Excerpts from a dataset:

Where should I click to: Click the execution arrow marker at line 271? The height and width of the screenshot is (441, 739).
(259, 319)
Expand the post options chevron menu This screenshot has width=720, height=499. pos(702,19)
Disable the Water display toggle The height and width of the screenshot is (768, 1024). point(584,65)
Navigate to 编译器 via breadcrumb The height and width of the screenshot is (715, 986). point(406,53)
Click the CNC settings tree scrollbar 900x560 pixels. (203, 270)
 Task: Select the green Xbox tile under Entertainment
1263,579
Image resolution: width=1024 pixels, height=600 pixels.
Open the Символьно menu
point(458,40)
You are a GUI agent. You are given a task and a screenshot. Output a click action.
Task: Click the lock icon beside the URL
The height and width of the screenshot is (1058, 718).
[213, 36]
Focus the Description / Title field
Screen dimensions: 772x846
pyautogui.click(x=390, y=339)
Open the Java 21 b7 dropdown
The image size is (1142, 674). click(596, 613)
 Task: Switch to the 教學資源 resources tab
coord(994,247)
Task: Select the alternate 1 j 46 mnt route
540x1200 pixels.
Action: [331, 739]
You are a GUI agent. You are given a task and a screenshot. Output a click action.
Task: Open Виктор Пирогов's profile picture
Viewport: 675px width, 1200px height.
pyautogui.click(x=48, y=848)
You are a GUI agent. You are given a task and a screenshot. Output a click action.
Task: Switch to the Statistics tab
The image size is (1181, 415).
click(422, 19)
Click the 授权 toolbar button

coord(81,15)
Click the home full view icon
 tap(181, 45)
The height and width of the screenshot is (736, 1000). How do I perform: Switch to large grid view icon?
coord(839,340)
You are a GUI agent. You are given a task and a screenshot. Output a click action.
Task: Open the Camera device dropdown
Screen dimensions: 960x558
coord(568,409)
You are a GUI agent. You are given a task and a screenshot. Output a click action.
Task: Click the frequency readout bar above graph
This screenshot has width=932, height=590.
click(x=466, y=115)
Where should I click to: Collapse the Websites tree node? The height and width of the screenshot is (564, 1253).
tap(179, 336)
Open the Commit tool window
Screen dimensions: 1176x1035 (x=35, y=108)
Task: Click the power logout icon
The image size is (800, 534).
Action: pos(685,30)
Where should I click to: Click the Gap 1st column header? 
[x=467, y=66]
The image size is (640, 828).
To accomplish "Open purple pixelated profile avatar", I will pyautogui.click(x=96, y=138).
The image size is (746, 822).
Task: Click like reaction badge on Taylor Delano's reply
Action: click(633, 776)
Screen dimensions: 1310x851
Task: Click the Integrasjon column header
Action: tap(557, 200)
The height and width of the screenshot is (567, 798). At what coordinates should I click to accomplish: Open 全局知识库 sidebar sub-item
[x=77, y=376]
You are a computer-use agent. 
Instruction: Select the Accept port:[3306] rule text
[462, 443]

#### Problem:
All the lines above need to be retyped exactly, with nothing left out.

#### Answer:
Where should I click to: Click the execution arrow marker at line 271? The height and width of the screenshot is (441, 739).
(259, 319)
Expand the post options chevron menu This screenshot has width=720, height=499. pos(702,19)
Disable the Water display toggle The height and width of the screenshot is (768, 1024). point(584,65)
Navigate to 编译器 via breadcrumb The height and width of the screenshot is (715, 986). point(406,53)
Click the CNC settings tree scrollbar 900x560 pixels. (203, 270)
 Task: Select the green Xbox tile under Entertainment
1263,579
Image resolution: width=1024 pixels, height=600 pixels.
Open the Символьно menu
point(458,40)
You are a GUI agent. You are given a task and a screenshot. Output a click action.
Task: Click the lock icon beside the URL
The height and width of the screenshot is (1058, 718).
[213, 36]
Focus the Description / Title field
Screen dimensions: 772x846
pyautogui.click(x=390, y=339)
Open the Java 21 b7 dropdown
The image size is (1142, 674). click(596, 613)
 Task: Switch to the 教學資源 resources tab
coord(994,247)
Task: Select the alternate 1 j 46 mnt route
540x1200 pixels.
Action: [331, 739]
You are a GUI agent. You are given a task and a screenshot. Output a click action.
Task: Open Виктор Пирогов's profile picture
Viewport: 675px width, 1200px height.
pyautogui.click(x=48, y=848)
You are a GUI agent. You are given a task and a screenshot. Output a click action.
Task: Switch to the Statistics tab
The image size is (1181, 415).
click(422, 19)
Click the 授权 toolbar button

coord(81,15)
Click the home full view icon
 tap(181, 45)
The height and width of the screenshot is (736, 1000). How do I perform: Switch to large grid view icon?
coord(839,340)
You are a GUI agent. You are given a task and a screenshot. Output a click action.
Task: Open the Camera device dropdown
Screen dimensions: 960x558
coord(568,409)
You are a GUI agent. You are given a task and a screenshot. Output a click action.
Task: Click the frequency readout bar above graph
This screenshot has width=932, height=590.
click(x=466, y=115)
Where should I click to: Collapse the Websites tree node? The height and width of the screenshot is (564, 1253).
tap(179, 336)
Open the Commit tool window
Screen dimensions: 1176x1035 (x=35, y=108)
Task: Click the power logout icon
The image size is (800, 534).
Action: pos(685,30)
Where should I click to: Click the Gap 1st column header? 
[x=467, y=66]
The image size is (640, 828).
To accomplish "Open purple pixelated profile avatar", I will pyautogui.click(x=96, y=138).
The image size is (746, 822).
Task: Click like reaction badge on Taylor Delano's reply
Action: click(633, 776)
Screen dimensions: 1310x851
Task: Click the Integrasjon column header
Action: tap(557, 200)
The height and width of the screenshot is (567, 798). At what coordinates should I click to accomplish: Open 全局知识库 sidebar sub-item
[x=77, y=376]
You are a computer-use agent. 
Instruction: Select the Accept port:[3306] rule text
[462, 443]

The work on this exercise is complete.